*Task 1*
In the Bank of England passage below, what one condition must a government meet to leave the Money Market to take care of itself?
*Task 2*
Reproduce word for word the part of the Bank of England passage below that begins with the words containing "Nothing can be truer" and ends with "care of itself.".
*Task 3*
Decide whether each statement agrees with the Bank of England passage below, answering yes or no and quoting the words that settle it: (a) The Bank of England was believed to be the only joint stock company allowed to receive deposits. (b) The one reserve system of banking was deliberately founded upon definite reasons. (c) Some other body in the country has a larger annual money revenue than the Government.

*Excerpt provided*
And the practical effect of the clause went further: it was believed to make the Bank of England the only joint stock company that could receive deposits, as well as the only company that could issue notes. The gift of 'exclusive banking' to the Bank of England was read in its most natural modern sense: it was thought to prohibit any other banking company from carrying on our present system of banking. After joint stock banking was permitted in the country, people began to inquire why it should not exist in the Metropolis too? And then it was seen that the words I have quoted only forbid the issue of negotiable instruments, and not the receiving of money when no such instrument is given. Upon this construction, the London and Westminster Bank and all our older joint stock banks were founded. But till they began, the Bank of England had among companies not only the exclusive privilege of note issue, but that of deposit banking too. It was in every sense the only banking company in London.

With so many advantages over all competitors, it is quite natural that the Bank of England should have far outstripped them all. Inevitably it became the bank in London; all the other bankers grouped themselves round it, and lodged their reserve with it. Thus our one reserve system of banking was not deliberately founded upon definite reasons; it was the gradual consequence of many singular events, and of an accumulation of legal privileges on a single bank which has now been altered, and which no one would now defend.

CHAPTER IV

The Position of the Chancellor of the Exchequer in the Money Market.

Nothing can be truer in theory than the economical principle that banking is a trade and only a trade, and nothing can be more surely established by a larger experience than that a Government which interferes with any trade injures that trade. The best thing undeniably that a Government can do with the Money Market is to let it take care of itself.

But a Government can only carry out this principle universally if it observe one condition: it must keep its own money. The Government is necessarily at times possessed of large sums in cash. It is by far the richest corporation in the country; its annual revenue payable in money far surpasses that of any other body or person. And if it begins to deposit this immense income as it accrues at any bank, at once it becomes interested in the welfare of that bank. It cannot pay the interest on its debt if that bank cannot produce the public deposits when that interest becomes due; it cannot pay its salaries, and defray its miscellaneous expenses, if that bank fail at any time. A modern Government is like a very rich man with very great debts which he cannot well pay; its credit is necessary to its prosperity, almost to its existence, and if its banker fail when one of its debts becomes due its difficulty is intense.

*Recorded information*

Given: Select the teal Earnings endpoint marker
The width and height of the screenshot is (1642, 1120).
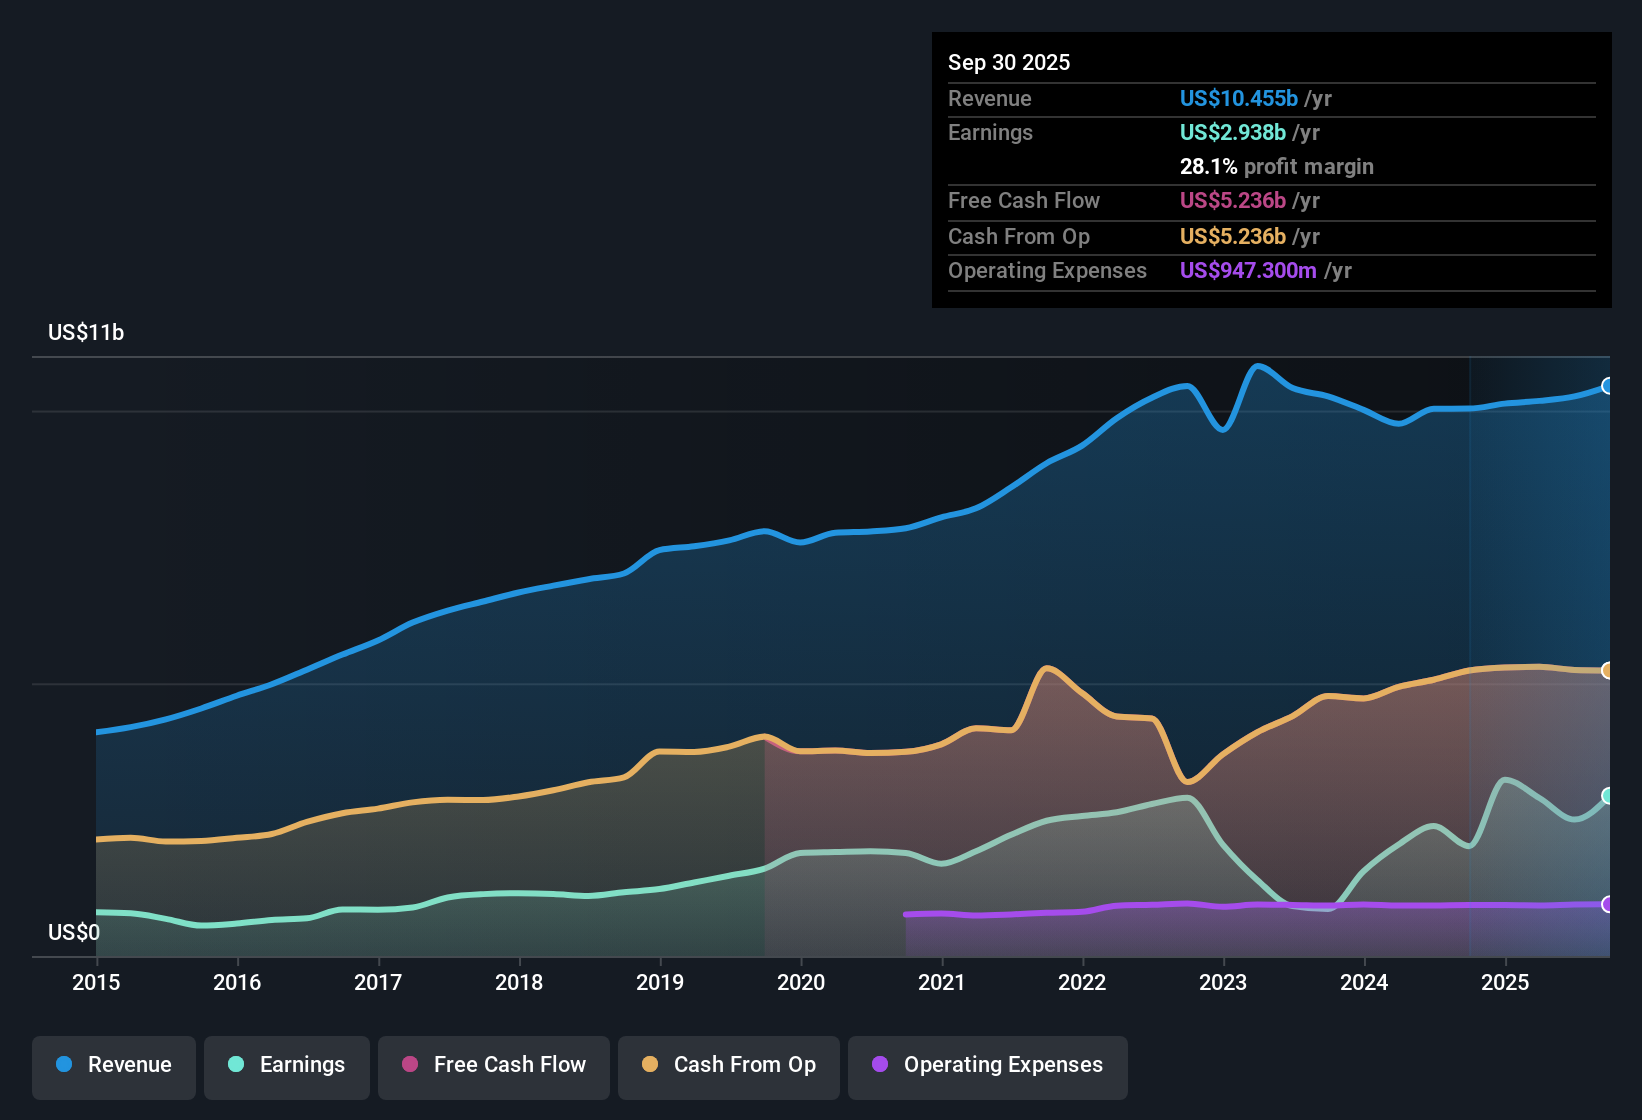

*Task response 1*
It must keep its own money.

*Task response 2*
Nothing can be truer in theory than the economical principle that banking is a trade and only a trade, and nothing can be more surely established by a larger experience than that a Government which interferes with any trade injures that trade. The best thing undeniably that a Government can do with the Money Market is to let it take care of itself.

*Task response 3*
(a) Yes: "it was believed to make the Bank of England the only joint stock company that could receive deposits"
(b) No: "Thus our one reserve system of banking was not deliberately founded upon definite reasons"
(c) No: "its annual revenue payable in money far surpasses that of any other body or person"